Per la pulizia giornaliera i sistemi che si possono adottare sono tanti; dato che non tutti gli ambienti sono esposti alla polvere e allo sporco nella stessa misura, non si può dare una regola rigorosa per la frequenza di pulizia: chiunque sarà in grado di giudicare quando un tappeto avrà bisogno di essere pulito.

In genere è sufficiente spazzolarli con la classica scopa di saggina o con una spazzola simile; possono essere adoperati ugualmente la spazzola aspiratrice o l'aspirapolvere. In caso di necessità il tappeto può essere battuto con un battipanni o con una sottile verga, preferibilmente, ponendolo non appeso ma disteso su una rete prima dal diritto e poi dal rovescio.
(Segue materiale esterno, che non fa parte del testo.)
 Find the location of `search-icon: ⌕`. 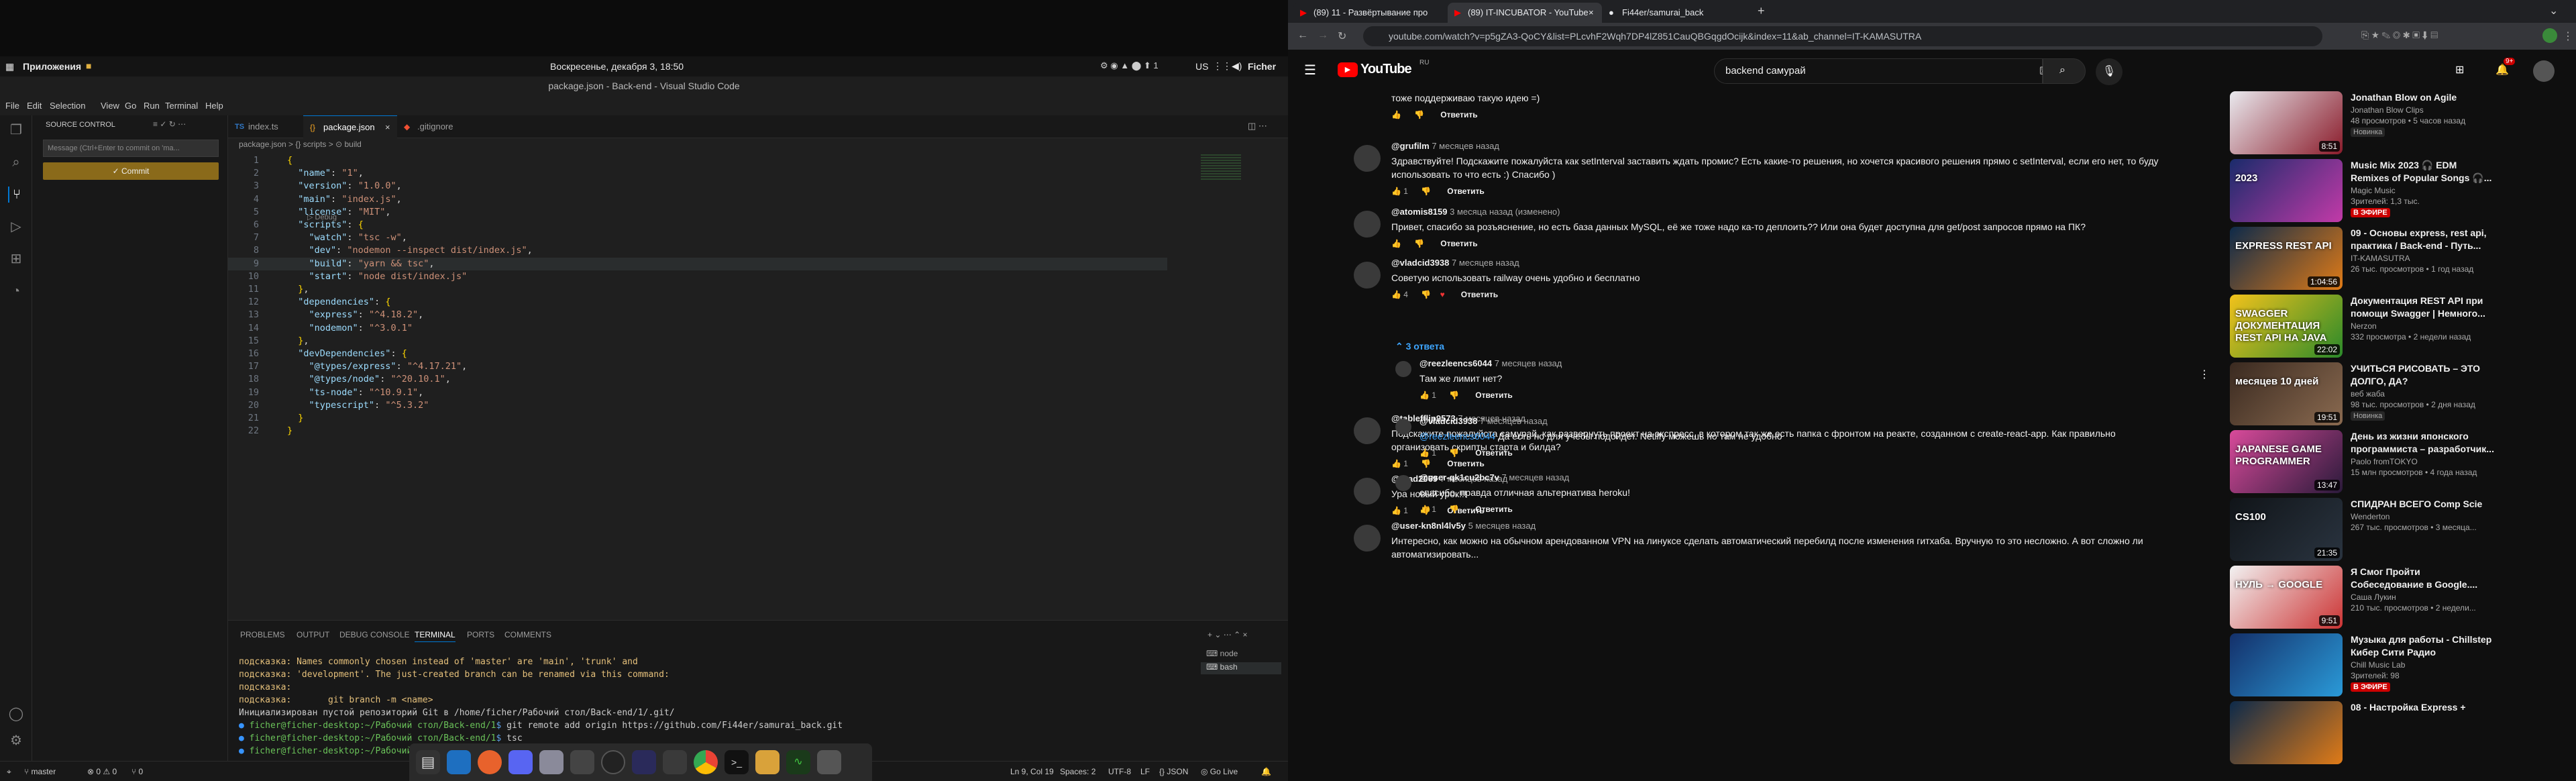

search-icon: ⌕ is located at coordinates (16, 162).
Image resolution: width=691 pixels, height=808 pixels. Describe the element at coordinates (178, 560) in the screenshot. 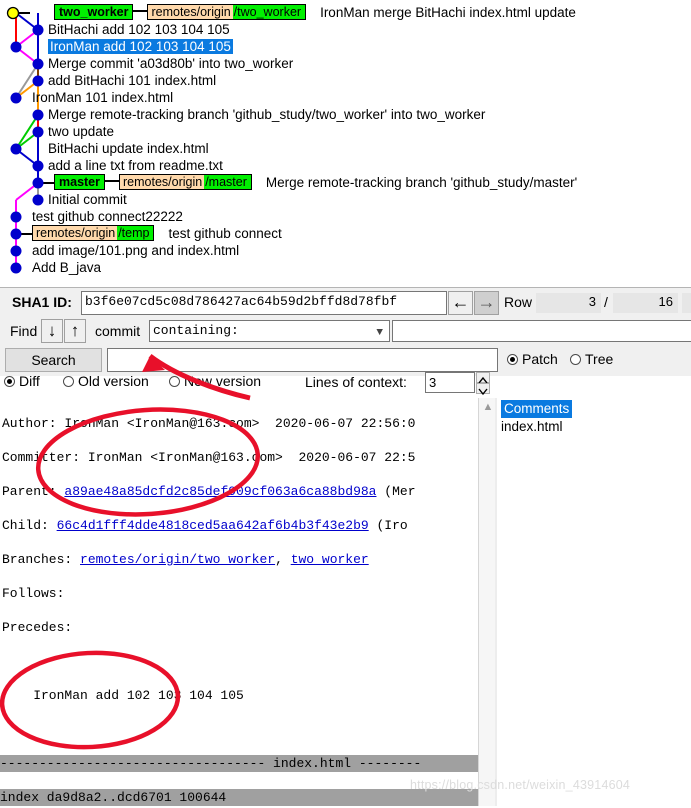

I see `branch-link-remote: remotes/origin/two_worker` at that location.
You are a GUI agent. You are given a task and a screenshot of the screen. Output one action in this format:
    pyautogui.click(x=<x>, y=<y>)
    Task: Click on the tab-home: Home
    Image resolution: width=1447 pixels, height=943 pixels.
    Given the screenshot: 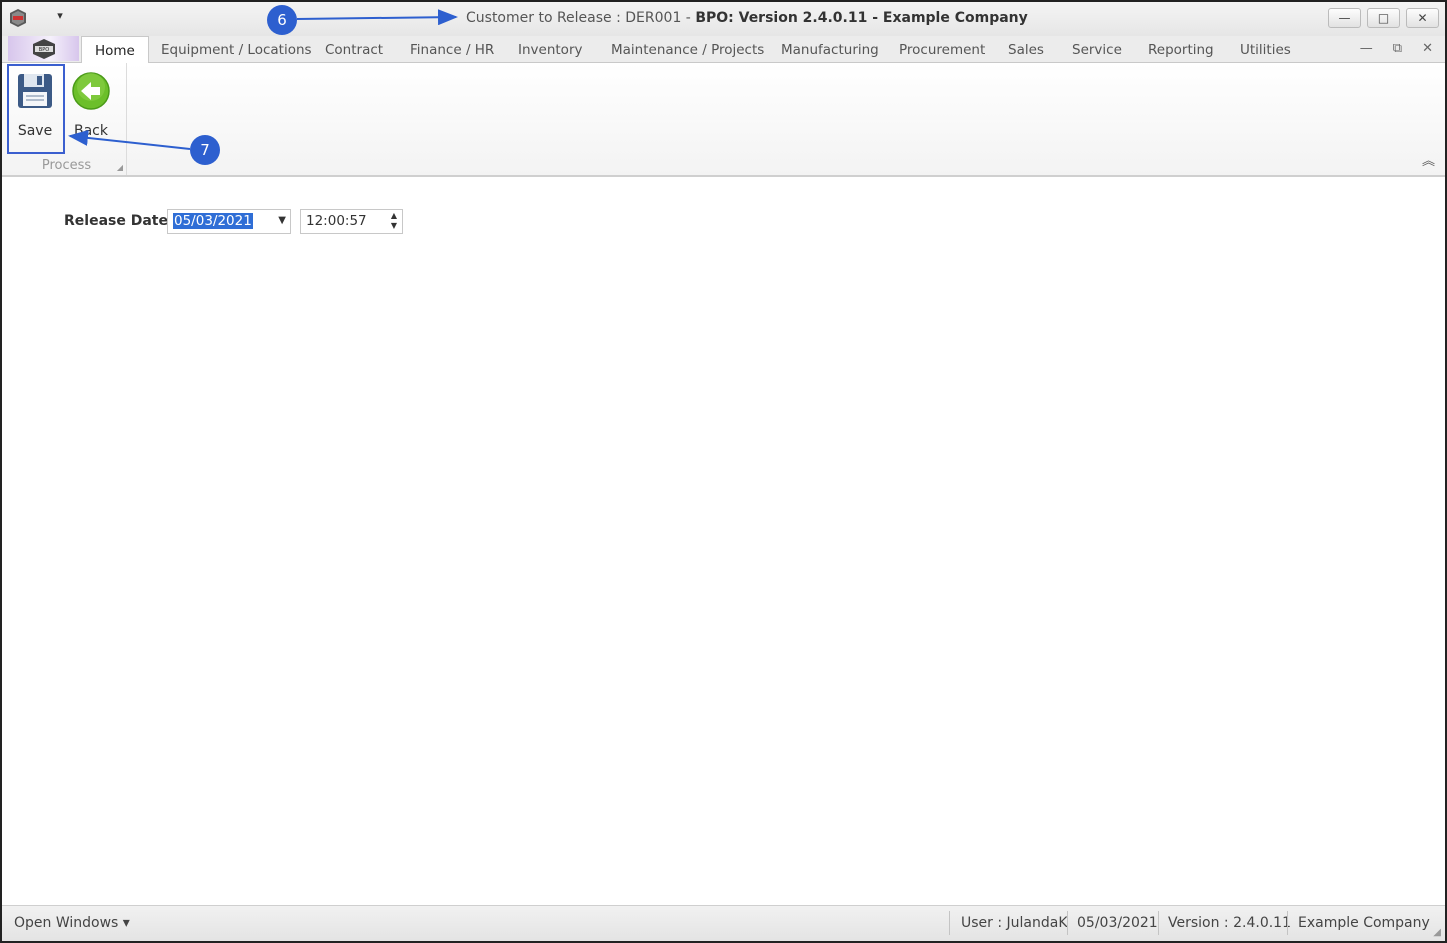 What is the action you would take?
    pyautogui.click(x=115, y=50)
    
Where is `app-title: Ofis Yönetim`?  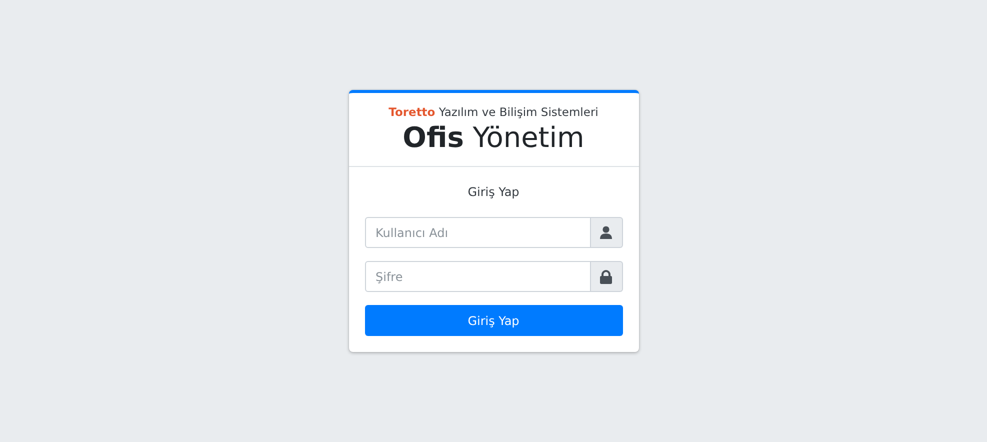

Il battitappeto serve più alla moquette che al tappeto orientale, tuttavia per la pulizia di tappeti di una certa consistenza e robustezza anch'esso può essere adottato; è consigliabile però sottoporre alla battitura il rovescio del tappeto in modo che la spazzola a rullo di cui questi apparecchi sono dotati, non asporti il laniccio, impoverendo il vello.

Un tappeto non deve essere mai scosso, perché il forte movimento ondulatorio causa la deformazione della trama rispetto all'ordito, provocando a lungo andare, lo sfrangiamento e deterioramento delle due estremità.